## Prompt:
Where the material below has a line containing "Collapse the comment", start repeating exactly, and keep going through the line containing "Click the reply", with no other lines.

+===+

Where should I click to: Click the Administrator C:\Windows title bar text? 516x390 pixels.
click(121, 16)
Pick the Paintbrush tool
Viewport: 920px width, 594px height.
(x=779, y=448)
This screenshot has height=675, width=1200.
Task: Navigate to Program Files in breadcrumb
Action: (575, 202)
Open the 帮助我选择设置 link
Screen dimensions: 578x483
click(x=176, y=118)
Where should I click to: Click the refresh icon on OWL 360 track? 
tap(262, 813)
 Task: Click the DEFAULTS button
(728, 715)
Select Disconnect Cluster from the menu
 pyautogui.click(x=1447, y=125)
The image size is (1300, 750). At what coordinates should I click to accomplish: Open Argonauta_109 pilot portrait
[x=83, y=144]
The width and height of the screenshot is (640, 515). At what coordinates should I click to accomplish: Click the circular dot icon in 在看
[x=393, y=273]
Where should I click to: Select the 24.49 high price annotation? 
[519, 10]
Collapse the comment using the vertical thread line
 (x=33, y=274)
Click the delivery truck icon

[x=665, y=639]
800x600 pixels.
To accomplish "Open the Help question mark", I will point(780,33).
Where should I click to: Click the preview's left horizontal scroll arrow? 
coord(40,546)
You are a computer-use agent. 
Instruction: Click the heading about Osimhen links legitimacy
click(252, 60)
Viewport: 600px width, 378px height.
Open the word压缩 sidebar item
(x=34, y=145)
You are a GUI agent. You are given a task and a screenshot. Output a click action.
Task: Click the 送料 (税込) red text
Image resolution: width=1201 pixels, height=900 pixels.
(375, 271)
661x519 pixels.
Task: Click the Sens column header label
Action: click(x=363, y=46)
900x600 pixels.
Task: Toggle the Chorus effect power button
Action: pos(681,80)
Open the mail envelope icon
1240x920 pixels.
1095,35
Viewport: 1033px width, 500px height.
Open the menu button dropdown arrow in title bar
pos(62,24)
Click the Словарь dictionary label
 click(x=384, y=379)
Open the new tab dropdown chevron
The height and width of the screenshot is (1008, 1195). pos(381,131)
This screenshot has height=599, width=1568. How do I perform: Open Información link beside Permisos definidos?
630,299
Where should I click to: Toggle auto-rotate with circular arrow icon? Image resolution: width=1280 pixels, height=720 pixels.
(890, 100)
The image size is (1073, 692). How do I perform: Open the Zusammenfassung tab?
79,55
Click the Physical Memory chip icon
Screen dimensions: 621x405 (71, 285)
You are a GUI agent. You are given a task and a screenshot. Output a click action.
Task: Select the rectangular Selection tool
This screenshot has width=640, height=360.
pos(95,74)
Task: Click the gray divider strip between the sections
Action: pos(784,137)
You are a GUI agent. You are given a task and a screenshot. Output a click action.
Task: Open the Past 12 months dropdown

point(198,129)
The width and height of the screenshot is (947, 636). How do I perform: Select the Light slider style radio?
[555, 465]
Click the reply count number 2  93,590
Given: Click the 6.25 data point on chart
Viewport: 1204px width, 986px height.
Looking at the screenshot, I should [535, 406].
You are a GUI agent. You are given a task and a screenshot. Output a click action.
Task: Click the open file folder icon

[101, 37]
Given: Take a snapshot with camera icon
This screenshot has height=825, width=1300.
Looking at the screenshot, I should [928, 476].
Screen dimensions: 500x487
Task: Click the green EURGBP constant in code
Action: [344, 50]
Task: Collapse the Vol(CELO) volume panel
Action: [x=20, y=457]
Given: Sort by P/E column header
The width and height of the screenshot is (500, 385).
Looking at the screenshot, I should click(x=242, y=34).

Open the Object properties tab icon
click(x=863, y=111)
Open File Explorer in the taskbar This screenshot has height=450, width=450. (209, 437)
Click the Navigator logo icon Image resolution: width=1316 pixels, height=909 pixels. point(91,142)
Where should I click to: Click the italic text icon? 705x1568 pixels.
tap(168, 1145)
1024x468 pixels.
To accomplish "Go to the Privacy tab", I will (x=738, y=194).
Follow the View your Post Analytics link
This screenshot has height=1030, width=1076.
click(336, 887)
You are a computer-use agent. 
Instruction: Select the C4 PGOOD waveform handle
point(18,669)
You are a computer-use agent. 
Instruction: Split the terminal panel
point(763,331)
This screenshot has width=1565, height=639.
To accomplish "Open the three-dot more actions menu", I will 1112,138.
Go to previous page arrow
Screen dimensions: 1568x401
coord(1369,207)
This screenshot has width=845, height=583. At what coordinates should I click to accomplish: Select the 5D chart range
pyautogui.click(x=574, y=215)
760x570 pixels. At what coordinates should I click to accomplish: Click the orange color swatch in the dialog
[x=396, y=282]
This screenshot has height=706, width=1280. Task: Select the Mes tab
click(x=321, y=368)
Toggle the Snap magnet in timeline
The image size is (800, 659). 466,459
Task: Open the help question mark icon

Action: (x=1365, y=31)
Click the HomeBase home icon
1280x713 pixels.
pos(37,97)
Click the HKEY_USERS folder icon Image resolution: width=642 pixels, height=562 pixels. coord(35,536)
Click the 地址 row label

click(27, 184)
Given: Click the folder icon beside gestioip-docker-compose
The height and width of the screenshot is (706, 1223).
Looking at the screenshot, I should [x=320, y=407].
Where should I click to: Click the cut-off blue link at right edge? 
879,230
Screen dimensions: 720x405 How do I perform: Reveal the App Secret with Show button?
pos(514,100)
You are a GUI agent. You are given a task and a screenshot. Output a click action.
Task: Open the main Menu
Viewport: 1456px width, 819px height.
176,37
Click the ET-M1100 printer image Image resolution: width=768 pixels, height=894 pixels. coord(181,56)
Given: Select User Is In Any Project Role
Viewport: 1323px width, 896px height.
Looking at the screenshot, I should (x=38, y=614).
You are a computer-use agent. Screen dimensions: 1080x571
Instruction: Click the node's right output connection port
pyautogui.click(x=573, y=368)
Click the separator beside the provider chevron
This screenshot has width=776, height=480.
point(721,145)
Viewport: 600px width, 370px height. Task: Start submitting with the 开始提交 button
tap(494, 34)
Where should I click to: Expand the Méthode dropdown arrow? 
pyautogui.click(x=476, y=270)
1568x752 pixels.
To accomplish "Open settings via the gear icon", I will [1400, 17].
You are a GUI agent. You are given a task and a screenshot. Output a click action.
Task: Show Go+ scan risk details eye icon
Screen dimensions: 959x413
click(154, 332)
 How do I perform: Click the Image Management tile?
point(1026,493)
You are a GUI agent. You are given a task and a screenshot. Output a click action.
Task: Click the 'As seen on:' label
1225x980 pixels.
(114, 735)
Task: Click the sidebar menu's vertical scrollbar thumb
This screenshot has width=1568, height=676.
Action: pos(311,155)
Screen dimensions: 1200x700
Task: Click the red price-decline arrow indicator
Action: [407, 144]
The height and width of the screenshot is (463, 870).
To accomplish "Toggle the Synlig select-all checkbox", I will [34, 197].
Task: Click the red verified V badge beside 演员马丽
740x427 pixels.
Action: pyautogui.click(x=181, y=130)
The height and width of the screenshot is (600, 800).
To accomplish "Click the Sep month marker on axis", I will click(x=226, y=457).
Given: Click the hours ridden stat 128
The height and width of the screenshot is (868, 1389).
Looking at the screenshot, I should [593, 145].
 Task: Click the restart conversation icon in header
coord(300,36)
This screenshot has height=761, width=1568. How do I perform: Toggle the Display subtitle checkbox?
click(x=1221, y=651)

+===+

## Solved problem:
Collapse the comment using the vertical thread line
 (x=33, y=274)
Click the delivery truck icon

[x=665, y=639]
800x600 pixels.
To accomplish "Open the Help question mark", I will point(780,33).
Where should I click to: Click the preview's left horizontal scroll arrow? 
coord(40,546)
You are a computer-use agent. 
Instruction: Click the heading about Osimhen links legitimacy
click(252, 60)
Viewport: 600px width, 378px height.
Open the word压缩 sidebar item
(x=34, y=145)
You are a GUI agent. You are given a task and a screenshot. Output a click action.
Task: Click the 送料 (税込) red text
Image resolution: width=1201 pixels, height=900 pixels.
(375, 271)
661x519 pixels.
Task: Click the Sens column header label
Action: click(x=363, y=46)
900x600 pixels.
Task: Toggle the Chorus effect power button
Action: pos(681,80)
Open the mail envelope icon
1240x920 pixels.
1095,35
Viewport: 1033px width, 500px height.
Open the menu button dropdown arrow in title bar
pos(62,24)
Click the Словарь dictionary label
 click(x=384, y=379)
Open the new tab dropdown chevron
The height and width of the screenshot is (1008, 1195). pos(381,131)
This screenshot has height=599, width=1568. How do I perform: Open Información link beside Permisos definidos?
630,299
Where should I click to: Toggle auto-rotate with circular arrow icon? Image resolution: width=1280 pixels, height=720 pixels.
(890, 100)
The image size is (1073, 692). How do I perform: Open the Zusammenfassung tab?
79,55
Click the Physical Memory chip icon
Screen dimensions: 621x405 (71, 285)
You are a GUI agent. You are given a task and a screenshot. Output a click action.
Task: Select the rectangular Selection tool
This screenshot has width=640, height=360.
pos(95,74)
Task: Click the gray divider strip between the sections
Action: pos(784,137)
You are a GUI agent. You are given a task and a screenshot. Output a click action.
Task: Open the Past 12 months dropdown

point(198,129)
The width and height of the screenshot is (947, 636). How do I perform: Select the Light slider style radio?
[555, 465]
Click the reply count number 2  93,590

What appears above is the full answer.